On Wednesday, Idaho’s Public Charter School Commission released its first-ever annual report on charter schools. The State Board of Education panel is the authorizing body for the vast majority of Idaho’s charter schools; the rest answer to local school boards.
The annual report focuses only on the 35 charter schools under the commission’s purview.
Perhaps most telling are the report’s findings on student demographics.
Minority students, limited English proficiency, special education and low-income students all “tend to be underrepresented” at the 35 charter schools, according to the report.

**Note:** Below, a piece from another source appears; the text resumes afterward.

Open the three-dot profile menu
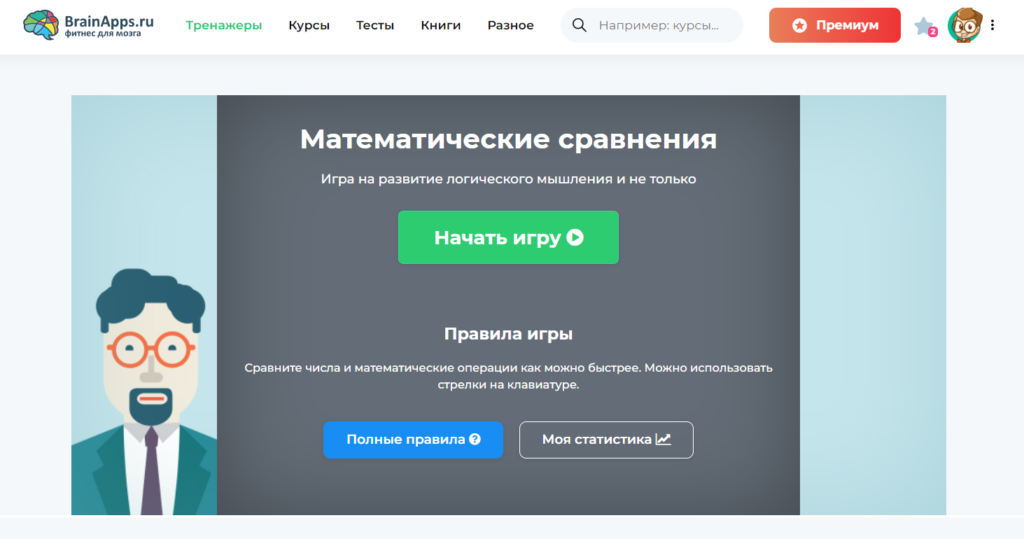The image size is (1024, 539). (992, 26)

The commission compared charter schools with their adjacent school districts. Ninety percent of the charters served a lower percentage of non-white students. The results weren’t much different for limited English proficiency students (underserved at 87 percent of charters), students eligible for free or reduced-price lunch (underserved at 77 percent of charters) and special education students (underserved at 55 percent of charters).

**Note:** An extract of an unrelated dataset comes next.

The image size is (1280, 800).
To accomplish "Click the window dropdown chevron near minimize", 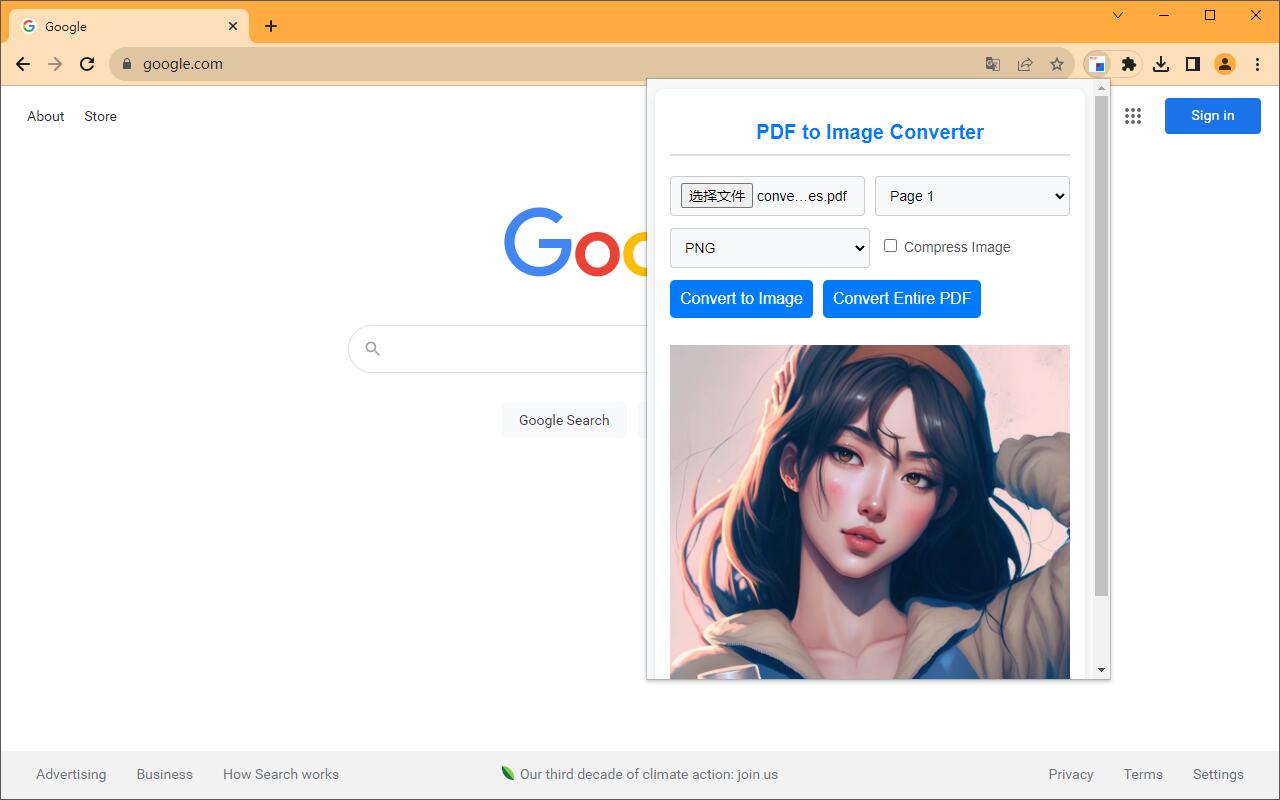I will pos(1117,15).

These demographic gaps were common, in brick-and-mortar charters and Idaho’s seven virtual charter schools.
The report takes a closer look at demographics of individual charters — including, for example, one of Idaho’s most highly touted charters.
At the Coeur d’Alene Charter Academy — named once again Idaho’s most challenging high school, in a Washington Post study released this month — fewer than 2 percent of students qualify for free-or-reduced priced lunch. More than 40 percent of Coeur d’Alene district students qualify for subsidized school lunch. The academy has no LEP or special education students.
There are a few exceptions. For example, Meridian’s Rolling Hills Public Charter School surpasses the West Ada School District’s averages for LEP and special education students and students eligible for free and reduced-price lunch.
Bridging the demographic gap is a priority for the commission, said chairman Alan Reed. “Before approving new charters, we ask petitioners, ‘What are your strategies for reaching special and underserved populations?’” Reed said in a news release Wednesday.
The report gives charters better marks on academics.
Charter high schools’ median SAT scores exceed the state median. Using the state’s five-star school ratings — last updated in 2013 — more than half of the charter schools studied were among the top-performing schools in their communities.
More established charter schools — schools that have been in operation for several years or more — tend to perform better academically.
“Individual schools hone their educational programs over time,” the report said. “Also, schools with poor academic outcomes are more likely to close.”